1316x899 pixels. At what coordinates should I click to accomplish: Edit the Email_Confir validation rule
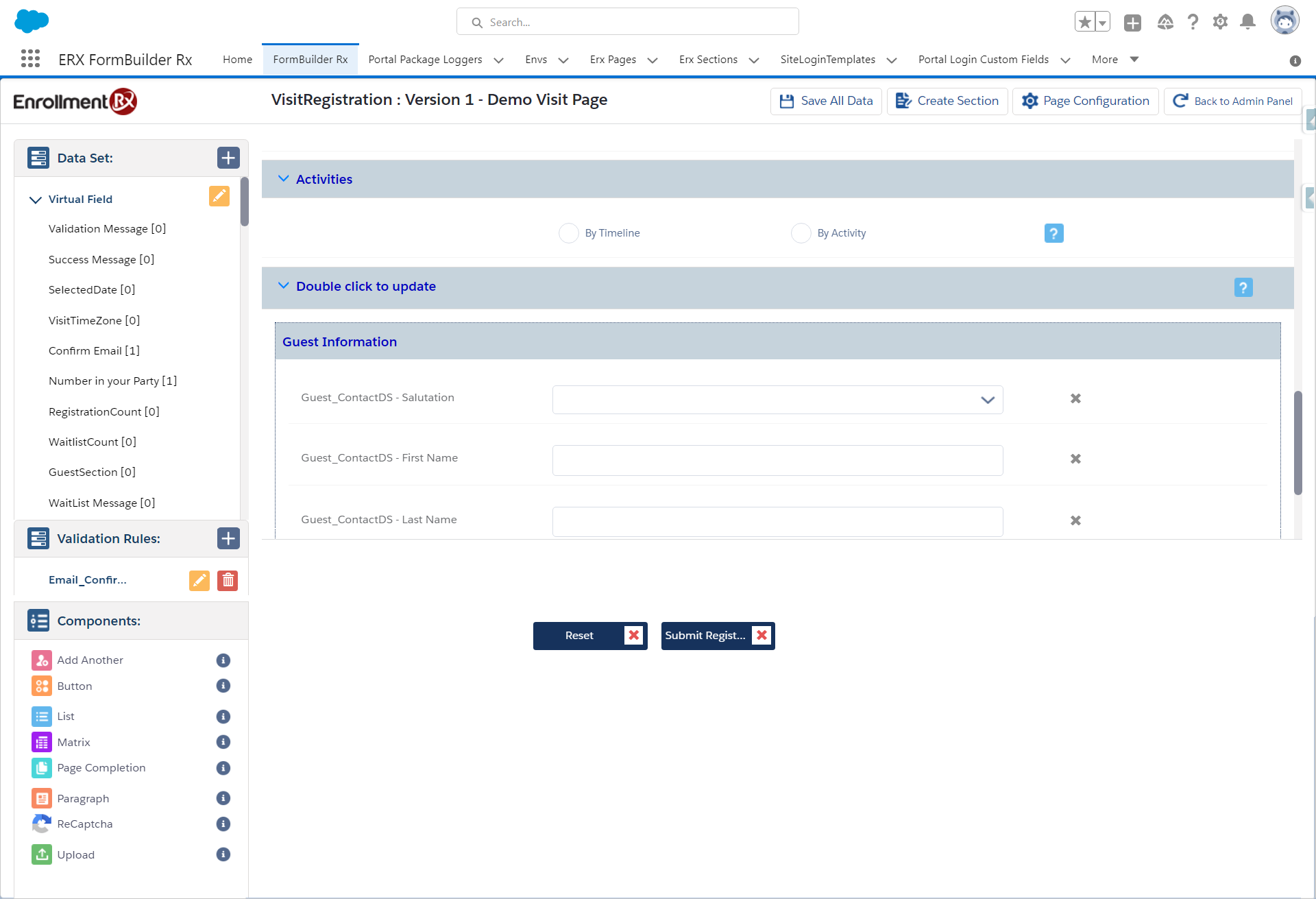pyautogui.click(x=199, y=581)
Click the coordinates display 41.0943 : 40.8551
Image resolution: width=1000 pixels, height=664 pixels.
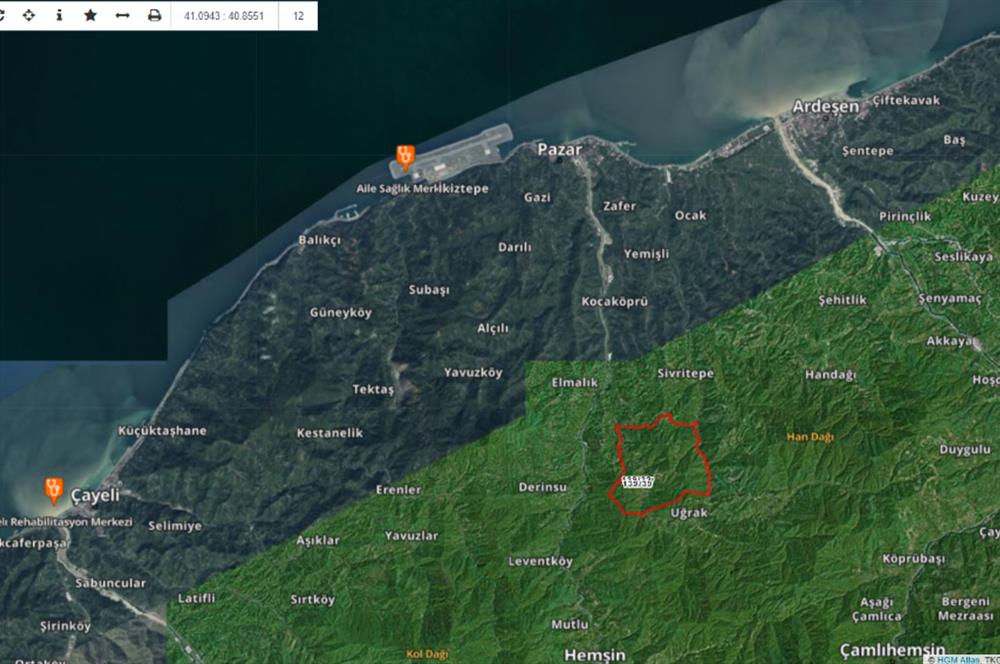224,16
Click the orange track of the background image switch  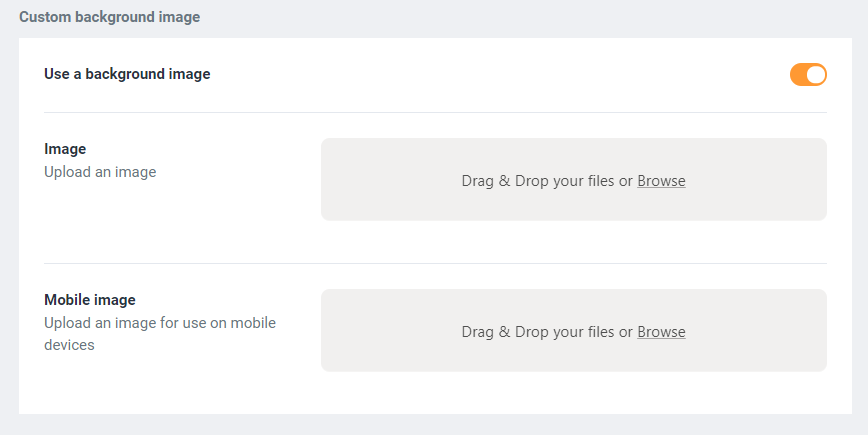pyautogui.click(x=798, y=75)
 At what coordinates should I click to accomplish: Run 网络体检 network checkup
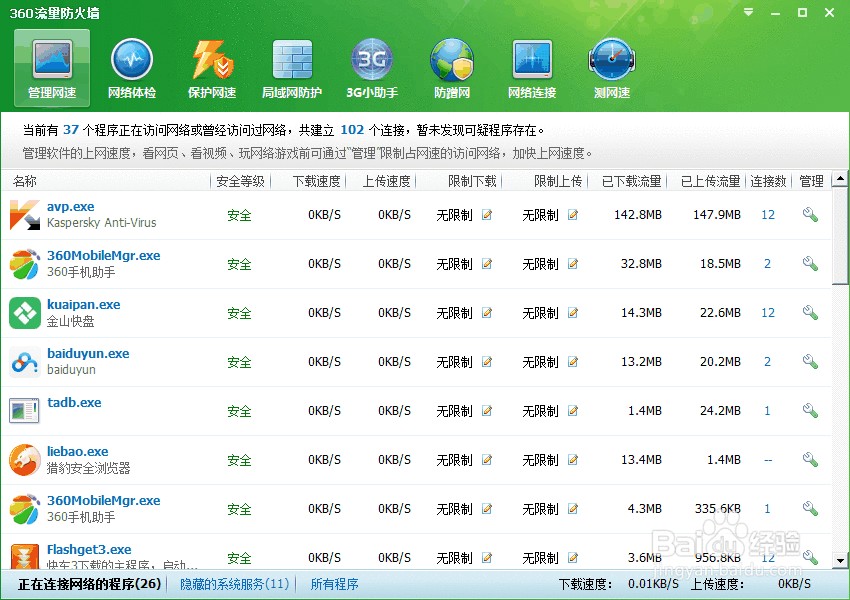click(131, 67)
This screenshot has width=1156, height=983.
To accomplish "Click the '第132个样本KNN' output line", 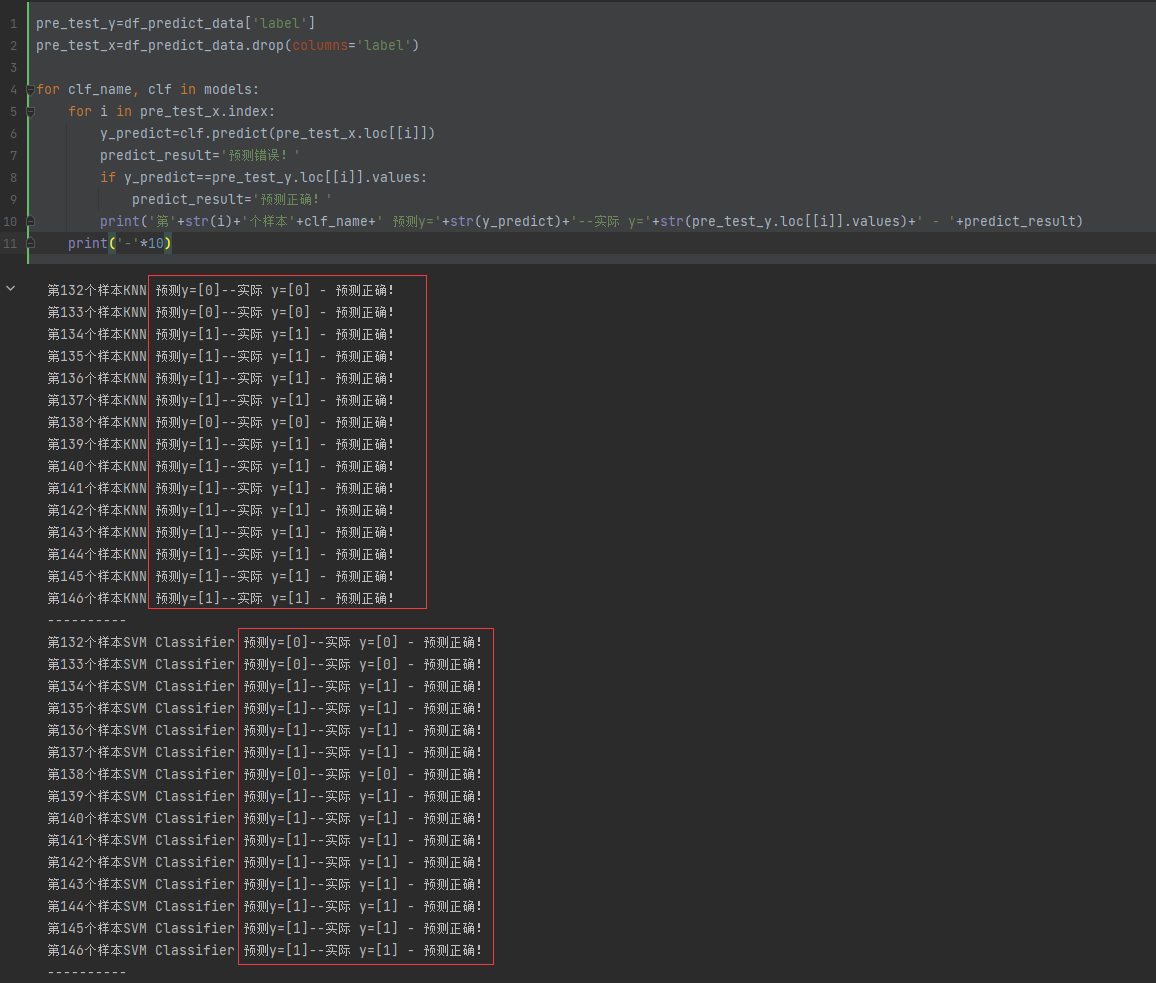I will click(x=97, y=291).

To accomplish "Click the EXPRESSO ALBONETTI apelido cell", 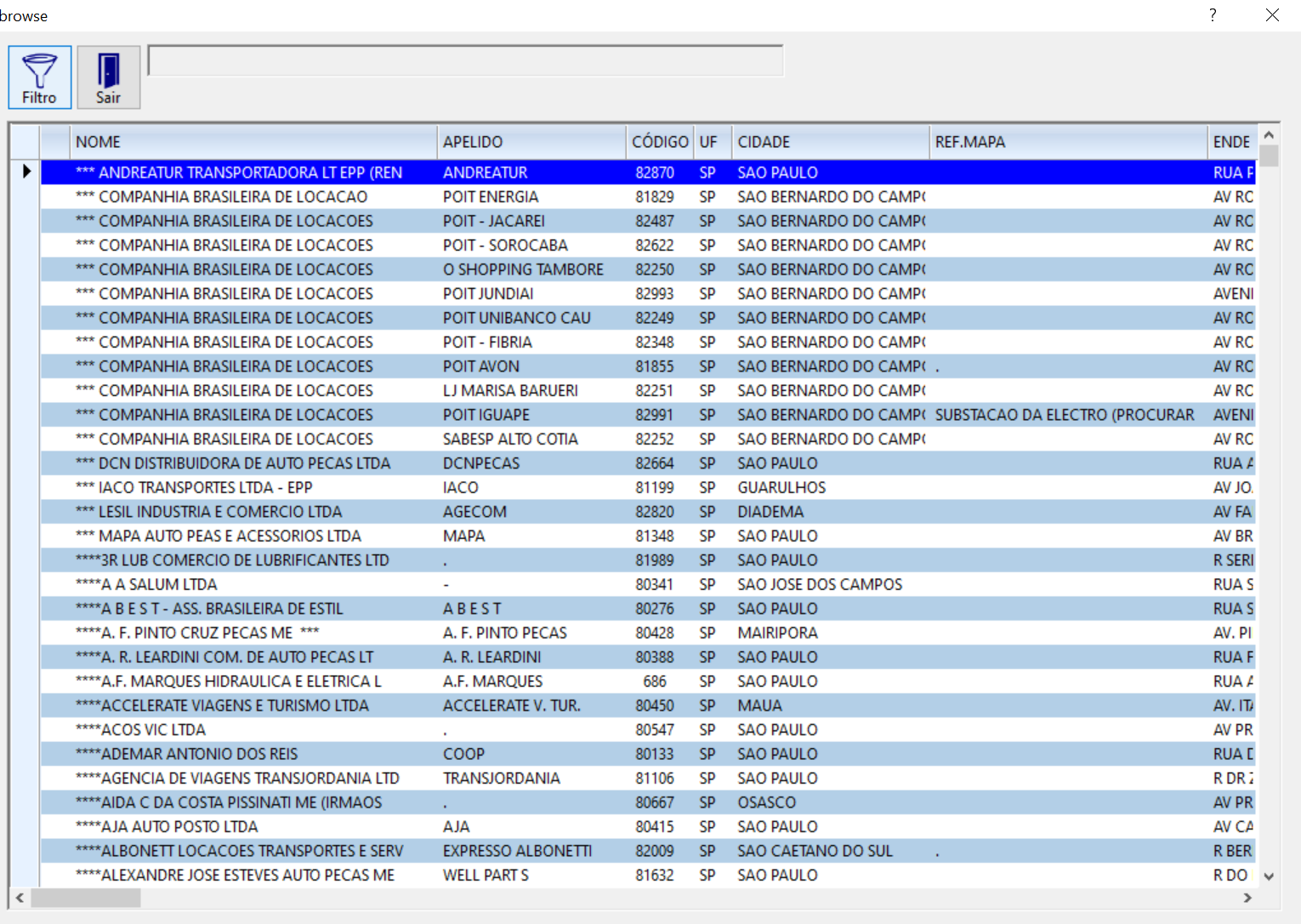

» Task to complete
Identify each line of the material above that contains the string "width", and copy every such line in full.

» Result of the exercise
Image resolution: width=1000 pixels, height=664 pixels.
This screenshot has width=1156, height=983.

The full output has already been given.